Dove i greci hanno fallito

E notate come la preoccupazione del colore si afferma anche in epoche molto remote – come nel tardo periodo greco e romano – le opere della scultura erano composte di marmi di diversi colori, e come le statue stesse erano colorate! Che cosa significa questo, se non che l’artista capì che il suo lavoro non produceva l’effetto che egli aveva inteso (?). E credi che egli avrebbe voluto ricorrere a tali mezzi se, prima dell’esecuzione del suo lavoro, lo avesse dipinto nella propria mente, con adeguata riflessione sulle relazioni dei valori tonali e di luce? Quando l’artista induce se stesso a dipingere la sua statua, in quel momento egli riconosce la propria impotenza e la debolezza della propria opera. In epoche più lontane, gli Egiziani furono di gran lunga più grandi. Essi non ebbero bisogno di ricorrere a mezzi meschini, perché essi miravano prima di tutto ad una certa armonia, ad un effetto generale, e perché consideravano il gioco della luce. Perciò essi riuscirono a dare alle loro opere una grande unità e a renderle tali da dominare lo spazio. Anche nel loro intenzionale spirito decorativo essi ci fanno dimenticare la materia.
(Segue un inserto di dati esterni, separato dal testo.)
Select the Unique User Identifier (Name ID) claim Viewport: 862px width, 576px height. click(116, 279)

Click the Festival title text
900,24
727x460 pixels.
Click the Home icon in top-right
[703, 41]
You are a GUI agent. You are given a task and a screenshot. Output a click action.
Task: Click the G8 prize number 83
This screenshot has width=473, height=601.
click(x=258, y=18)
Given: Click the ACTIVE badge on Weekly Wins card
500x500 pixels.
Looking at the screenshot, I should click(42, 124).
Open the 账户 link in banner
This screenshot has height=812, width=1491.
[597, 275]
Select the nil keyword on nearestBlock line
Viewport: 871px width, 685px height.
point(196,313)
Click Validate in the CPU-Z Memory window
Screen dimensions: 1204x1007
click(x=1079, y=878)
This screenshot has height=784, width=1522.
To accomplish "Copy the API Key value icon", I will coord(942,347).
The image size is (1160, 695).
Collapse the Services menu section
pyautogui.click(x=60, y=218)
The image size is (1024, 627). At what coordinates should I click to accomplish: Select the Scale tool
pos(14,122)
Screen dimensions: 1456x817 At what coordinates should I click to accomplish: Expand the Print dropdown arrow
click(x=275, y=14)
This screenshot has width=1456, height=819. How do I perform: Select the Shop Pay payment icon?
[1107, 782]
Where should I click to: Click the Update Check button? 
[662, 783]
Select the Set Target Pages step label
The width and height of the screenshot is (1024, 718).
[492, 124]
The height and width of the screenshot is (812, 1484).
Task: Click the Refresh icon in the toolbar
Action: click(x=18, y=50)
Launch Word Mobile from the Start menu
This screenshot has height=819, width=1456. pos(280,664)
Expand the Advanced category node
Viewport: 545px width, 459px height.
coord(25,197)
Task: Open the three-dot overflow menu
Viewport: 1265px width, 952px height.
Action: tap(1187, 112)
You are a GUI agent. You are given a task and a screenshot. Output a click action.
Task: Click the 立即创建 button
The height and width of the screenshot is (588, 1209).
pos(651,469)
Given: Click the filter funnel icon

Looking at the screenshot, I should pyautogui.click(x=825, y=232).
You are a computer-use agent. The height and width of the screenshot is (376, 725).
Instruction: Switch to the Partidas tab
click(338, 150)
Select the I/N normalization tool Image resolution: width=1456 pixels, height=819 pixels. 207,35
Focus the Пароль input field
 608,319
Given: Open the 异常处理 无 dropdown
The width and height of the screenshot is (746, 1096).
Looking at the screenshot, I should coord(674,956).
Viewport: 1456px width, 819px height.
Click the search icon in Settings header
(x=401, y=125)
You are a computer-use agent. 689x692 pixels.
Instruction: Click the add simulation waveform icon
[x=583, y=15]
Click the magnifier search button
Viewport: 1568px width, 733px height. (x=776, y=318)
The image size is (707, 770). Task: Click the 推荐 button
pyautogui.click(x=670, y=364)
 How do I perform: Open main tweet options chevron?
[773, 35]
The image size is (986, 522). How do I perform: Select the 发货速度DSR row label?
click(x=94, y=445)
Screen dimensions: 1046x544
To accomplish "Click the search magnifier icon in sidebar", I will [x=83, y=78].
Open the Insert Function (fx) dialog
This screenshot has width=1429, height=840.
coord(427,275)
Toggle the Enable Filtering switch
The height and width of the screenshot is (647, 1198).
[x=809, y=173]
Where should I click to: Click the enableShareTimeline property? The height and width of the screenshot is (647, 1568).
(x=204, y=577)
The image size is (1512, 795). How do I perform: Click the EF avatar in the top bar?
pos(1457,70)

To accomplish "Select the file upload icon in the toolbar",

Dei Macedoni, nel primo periodo Greco, ricorderò soltanto un esempio: la tomba nella galleria degli abbozzi dei fratelli Keller al Louvre – tu sarai costretto a riconoscere in essa la preoccupazione per l’impressione, l’intuizione della vita, e l’oblio della materia. E molto più vicino a noi, è la medesima cosa con i Gotici tedeschi, in opposizione alle opere del Rinascimento italiano, che al paragone diventa materiale. E ciò è naturale dal momento che il Rinascimento fu soltanto un derivato dei tardi periodi Greci e Romani. E infine, se posso estendere l’argomento ad opere su tela, quelli di voi come me hanno visto l’ “Infanta” di Velazquez nel Salon Carrè del Louvre, non hanno potuto non notare come tutte le opere da cui essa è circondata diventano in qualche misura delle mere figure, mentre essa soltanto sembra entrare nel vero spirito della creazione.